## Provided information
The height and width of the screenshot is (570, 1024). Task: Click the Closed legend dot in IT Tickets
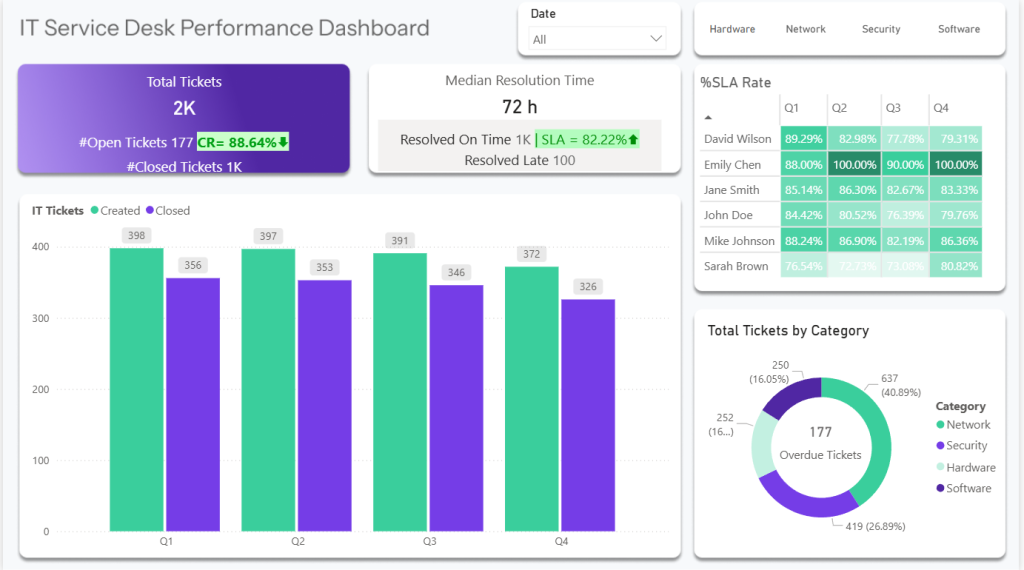150,211
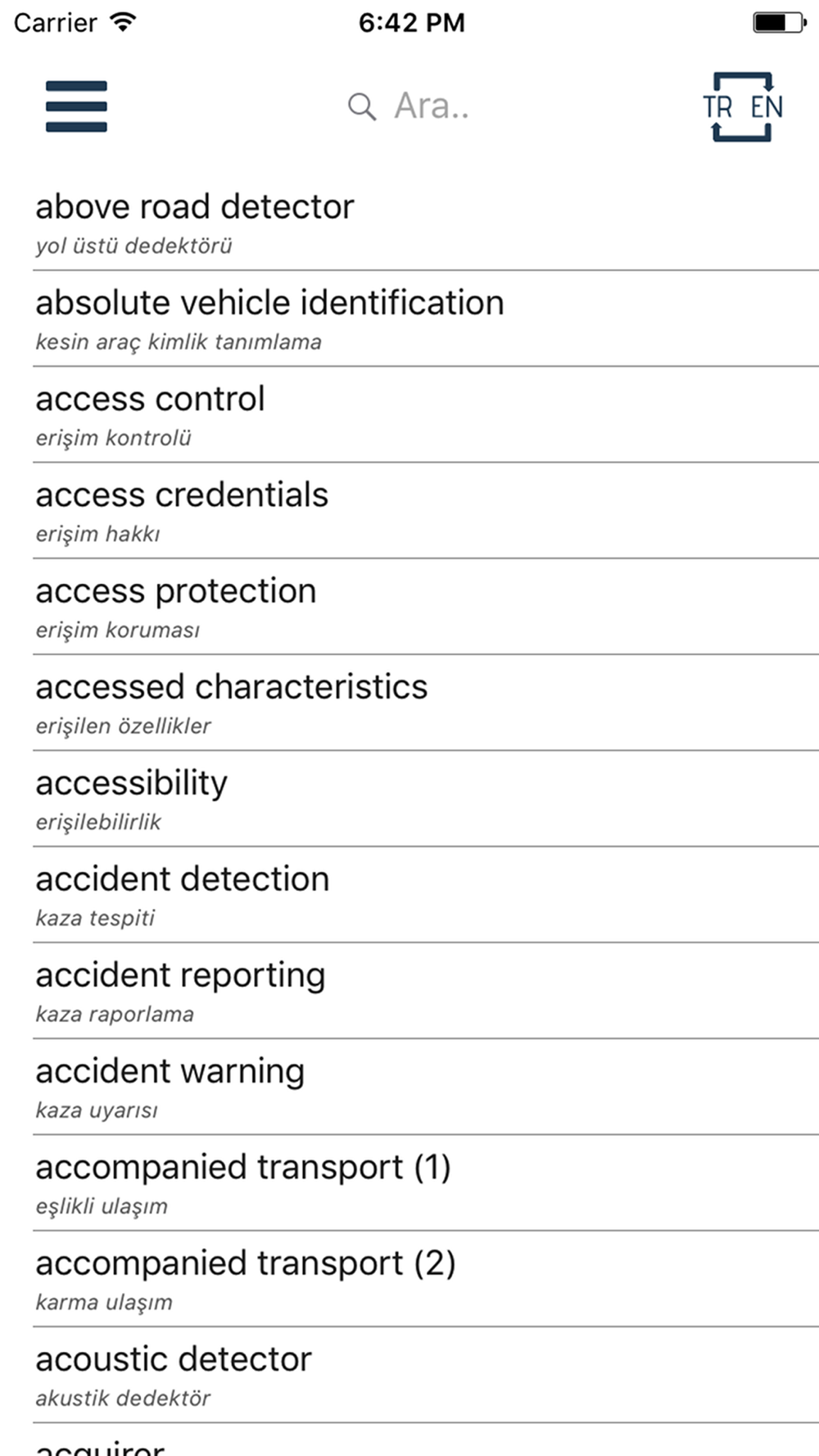
Task: Open the hamburger menu
Action: (76, 106)
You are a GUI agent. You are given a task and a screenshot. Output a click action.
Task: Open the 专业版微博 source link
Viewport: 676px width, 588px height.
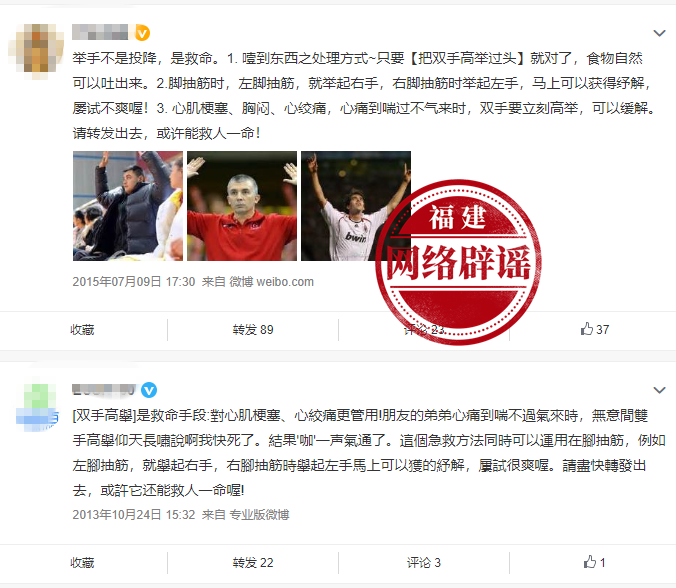[259, 515]
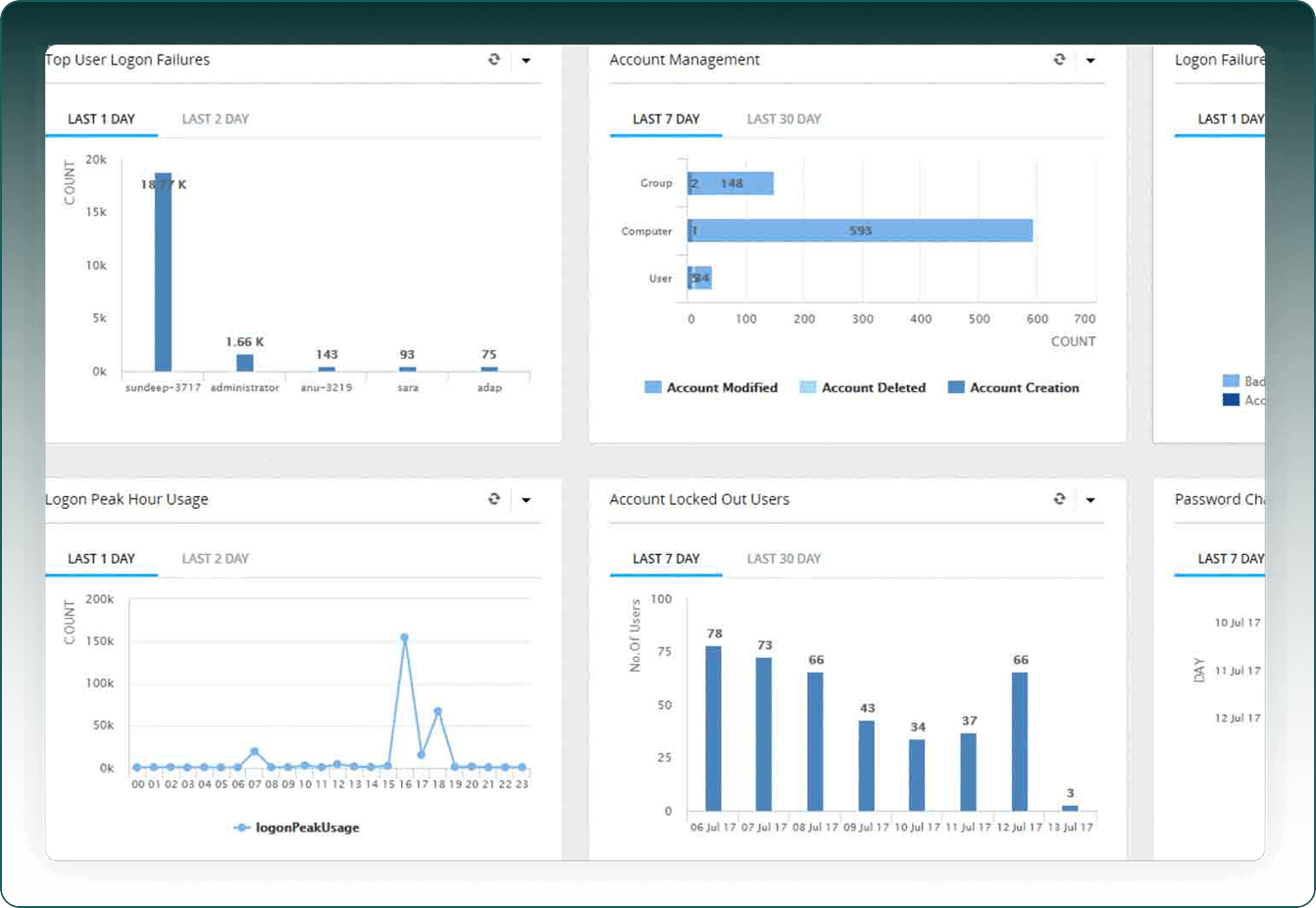This screenshot has width=1316, height=908.
Task: Expand Logon Peak Hour Usage options arrow
Action: 527,500
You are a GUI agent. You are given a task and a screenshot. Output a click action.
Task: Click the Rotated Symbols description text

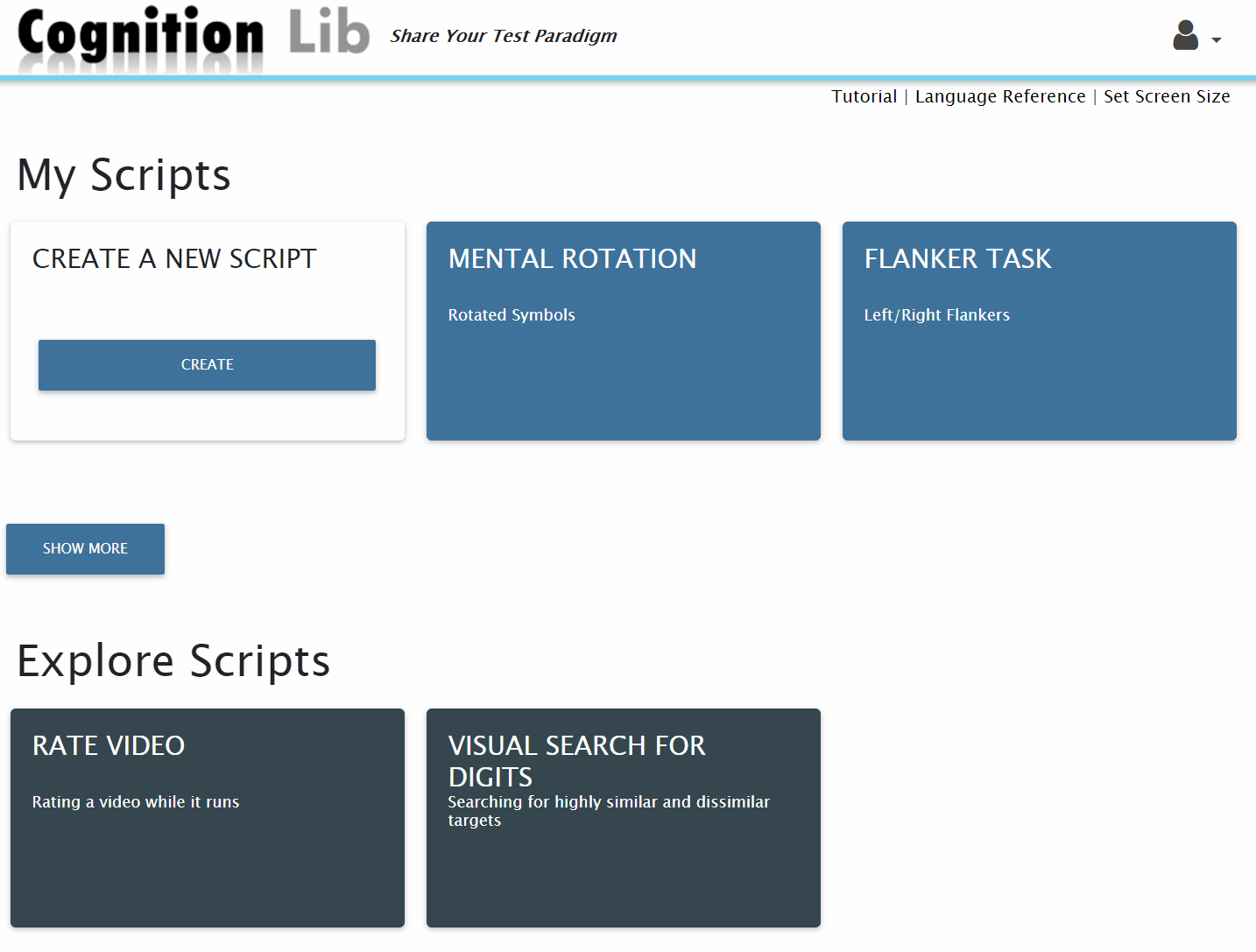point(512,314)
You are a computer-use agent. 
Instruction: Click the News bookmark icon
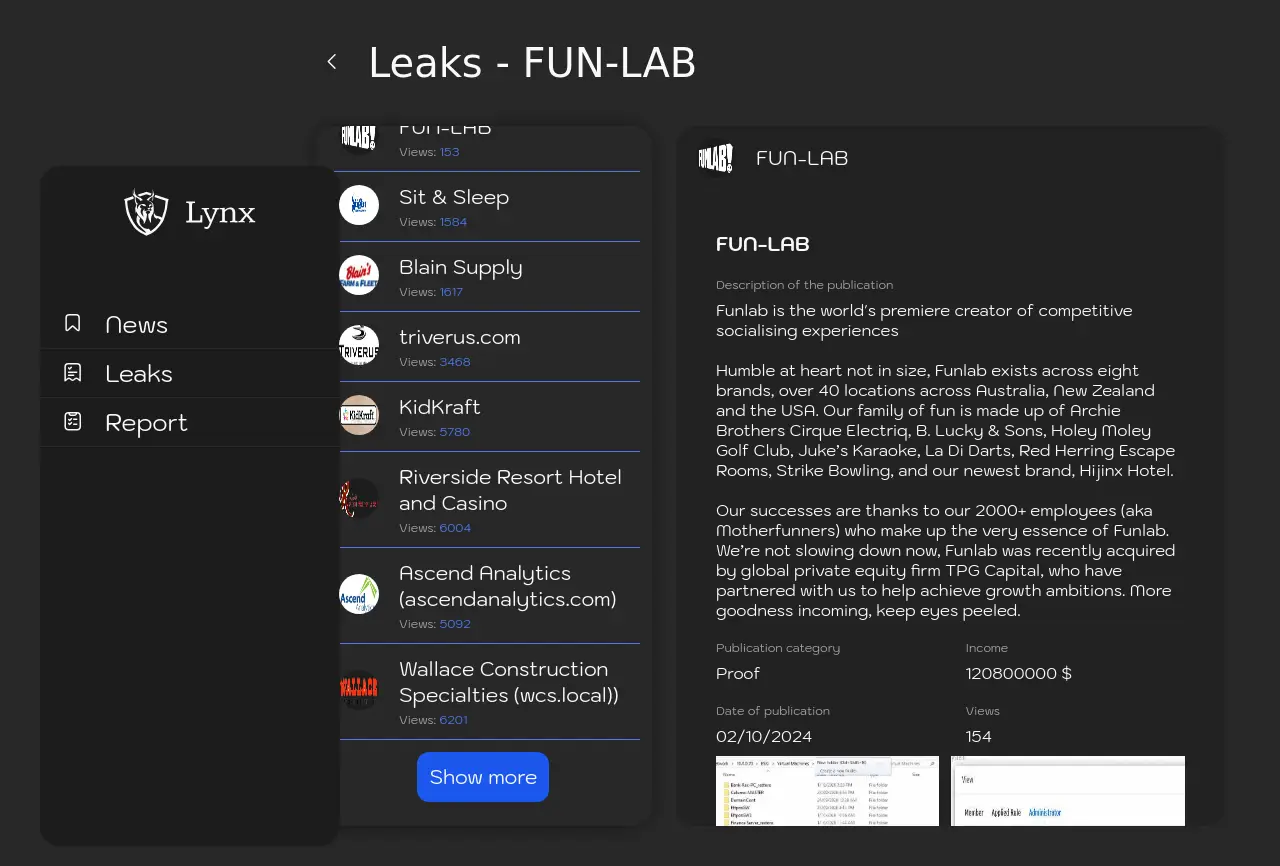point(73,323)
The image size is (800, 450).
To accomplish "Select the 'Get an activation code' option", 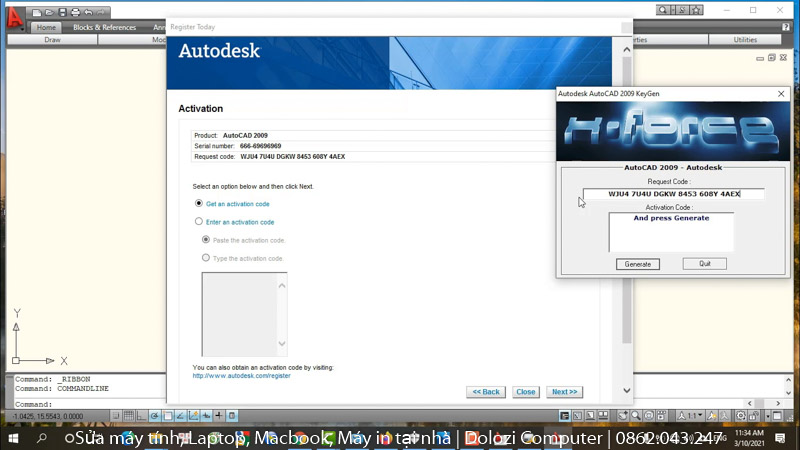I will pos(199,203).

## Instructions for the task
Reproduce exactly the lines of the entries above from the first through the line with "The image size is (800, 450).", both included; pictures should not be reproduced.

## Output of the task
The height and width of the screenshot is (570, 1024). Task: Click the Closed legend dot in IT Tickets
150,211
Task: Open the hamburger menu
Action: (76, 106)
You are a GUI agent. You are given a task and a screenshot. Output a click action.
Task: Open the 专业版微博 source link
Viewport: 676px width, 588px height.
[259, 515]
This screenshot has width=1316, height=908.
Task: Expand Logon Peak Hour Usage options arrow
Action: 527,500
You are a GUI agent. You are given a task and a screenshot. Output a click action.
Task: Click the Rotated Symbols description text

point(512,314)
You are a computer-use agent. 
Instruction: Click the News bookmark icon
point(73,323)
The image size is (800, 450).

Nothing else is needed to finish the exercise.